Pick up the text on keeping track of investments after its last sentence and carry it forward.

### [Excerpt provided]

>>>

Keep track of your investments

Eyes wide open

Tempted to just invest and forget? You'll feel much more informed and confident if you look at your investments every so often.

Keep your eyes open and be prepared to ask questions of your adviser or the product issuer. Watch out for warning signs that tell you something may be going wrong. Things change, so review your plans regularly. 

Keep track of each investment

For each investment you have, you'll receive periodic transaction statements showing the value of your investments and the fees and taxes paid. Store these records in a safe place, so that you can easily lay your hands on them for accounting and tax purposes.

Good record keeping is an essential part of investing. Treat your paperwork like your best friend-it will save you from stress in the future.

You may also wish to watch your portfolio by periodically looking at websites or newspapers. It's easy to check the price of shares and units in managed funds and super funds.

If you have invested for the long term, don't be spooked by short-term ups and downs.

Look out for warning signs

There's no guaranteed way to spot losses in advance but sometimes there are warning signs that an investment may be heading downhill. Here are some typical warning signs to look out for.

Accounting problems

Mistakes, delays, audit qualifications and controversy over accounts could be warning signs. Accounting rules can be complex and genuine errors or differences of view do occur, but repeated issues may indicate deep-seated problems. Significant unexplained expenses or large consulting fees to related parties could indicate company director fraud.

Published statements

Sometimes the Australian Securities and Investments Commission (ASIC) or the Australian Securities Exchange (ASX) requires issuers of investment products to publish statements clarifying or correcting information given to investors. The investment may still be suitable, but these public statements may signal that the investment involves more risk than you are willing to take. The problem may have been a genuine oversight but you need to be sure.

<<<

### [Supplied material]
>>>

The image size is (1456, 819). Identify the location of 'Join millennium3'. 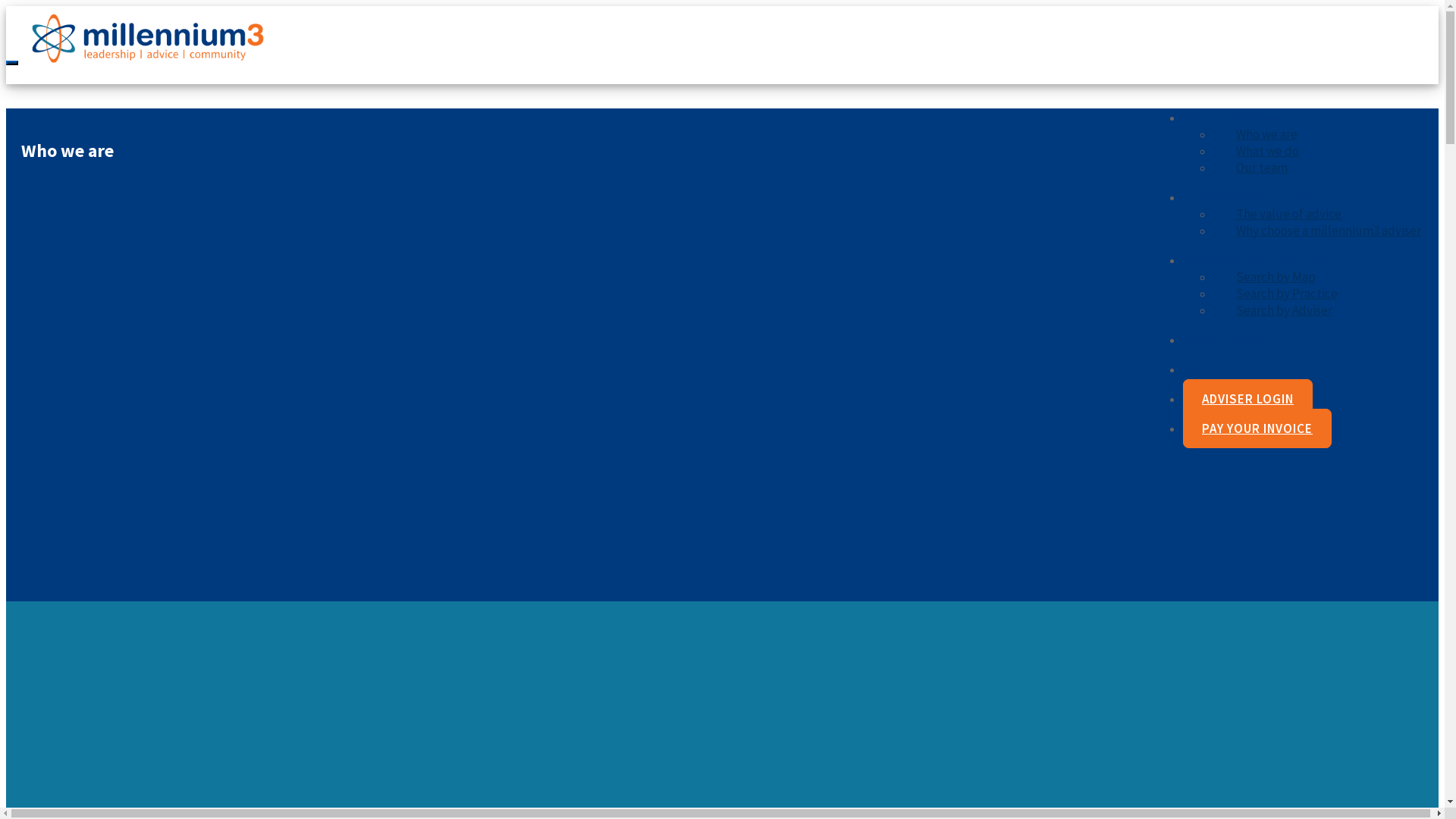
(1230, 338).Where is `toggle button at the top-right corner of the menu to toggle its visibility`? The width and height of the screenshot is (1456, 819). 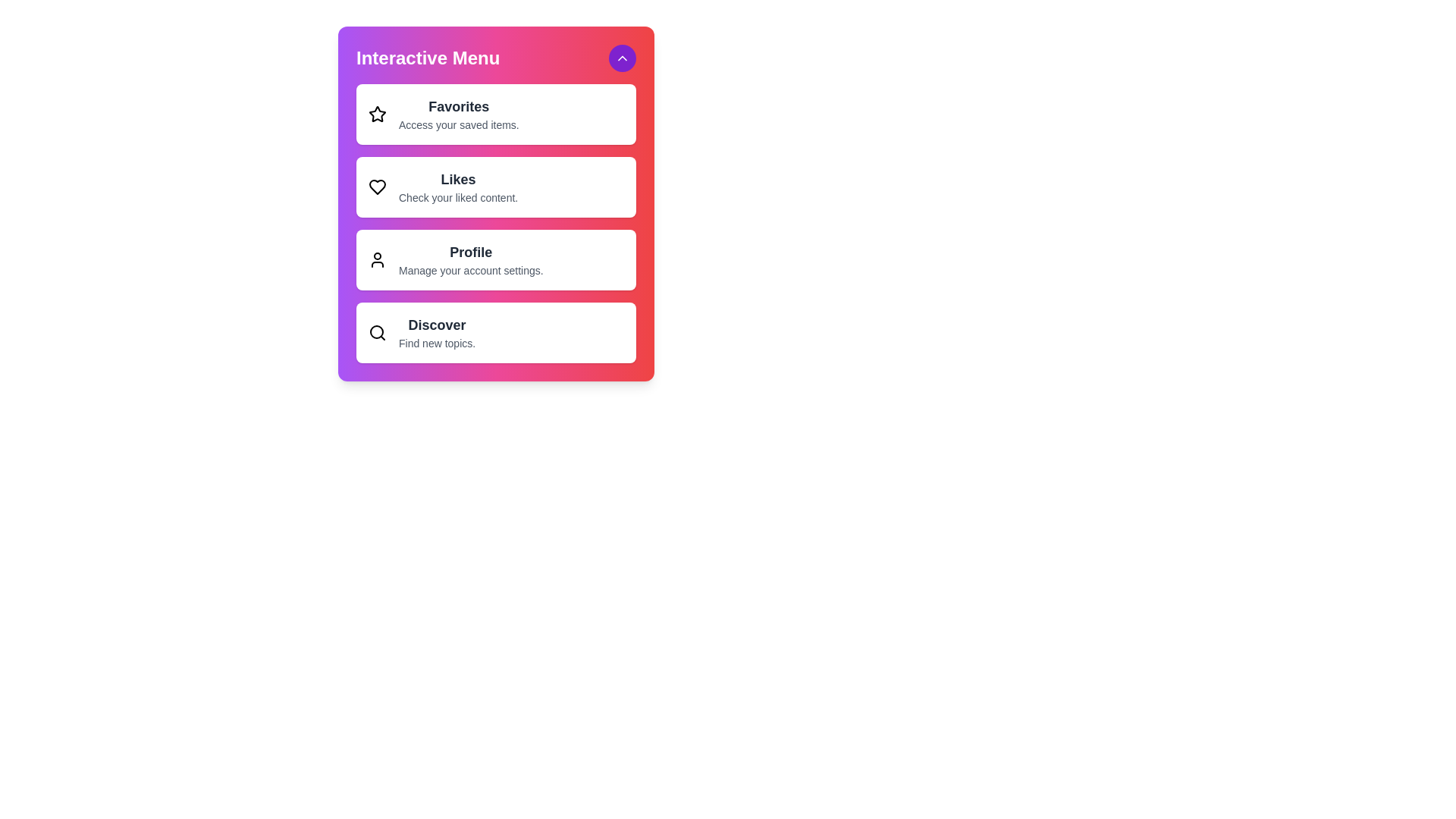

<<<

### [Output of the exercise]
Management problems

Director and senior management in-fighting, resignations, breaches of the law or unethical conduct can be warning signs. Changes in management may be necessary, but it could distract the management's attention from running the business.

Over-promising and under-delivering

While even the best managers can make mistakes, ongoing disappointing results, lack of communication and falling service standards may point to something being seriously wrong.

Video: How to keep track of your investments

Video about how to keep track of your investments with Nicole Pedersen-McKinnon.

Nicole Pedersen-McKinnon explains how to track investments and how often you should review your portfolio.

Transcript: How to keep track of your investments

Review your plans

Smart tip

Review your financial plan once a year and come up with new strategies if your circumstances change. 

The world changes and so do you. That's why successful investors review their plans regularly. The rule of thumb is to revisit your investment plan at least once a year. 

Start with a review of your financial situation and goals. Perhaps your circumstances have changed. Have there been any births, deaths, marriages, sickness or career changes in your life? Life events may mean some goals are no longer relevant. You may have to come up with some new ones.

If your goals change, you may have to re-jig your strategies too. A change in your employment status or health may alter the risks you are prepared to take when investing.

Finally, consider whether the value of the individual investments in your portfolio has changed. If you are making your own buy and sell decisions, you may need to review and rebalance the investment mix to make sure it still matches your strategy and attitude to risk. If you are using a fund manager they will generally make rebalancing decisions for you.

Coping with sudden changes

Market and economic conditions can change rapidly, but a knee-jerk reaction can often make things worse.

Make a decision based on your long-term investment goals and what you think will happen in the future. Do not make a decision based on what has happened in the past (eg. my investment has gone down 20%).

Review your goals and risk tolerance. If your investments still fit your goals and risk tolerance, then you would need a good reason to change.

If your investments do not fit your goals and risk tolerance, you have a tough decision. Should you change investments (and sell when prices are low) or hope that your investments will go up in value? You may want an adviser to assist you with this decision (see financial advice).

If you have an adviser, talk to them. See working with an adviser.

If you need to meet a margin call, see margin loans.

Congratulations on making your way through the steps to becoming a smarter investor. As you continue with your investment planning and decision-making, trust your common sense. Remember the golden rule - if it sounds too good to be true, it probably is.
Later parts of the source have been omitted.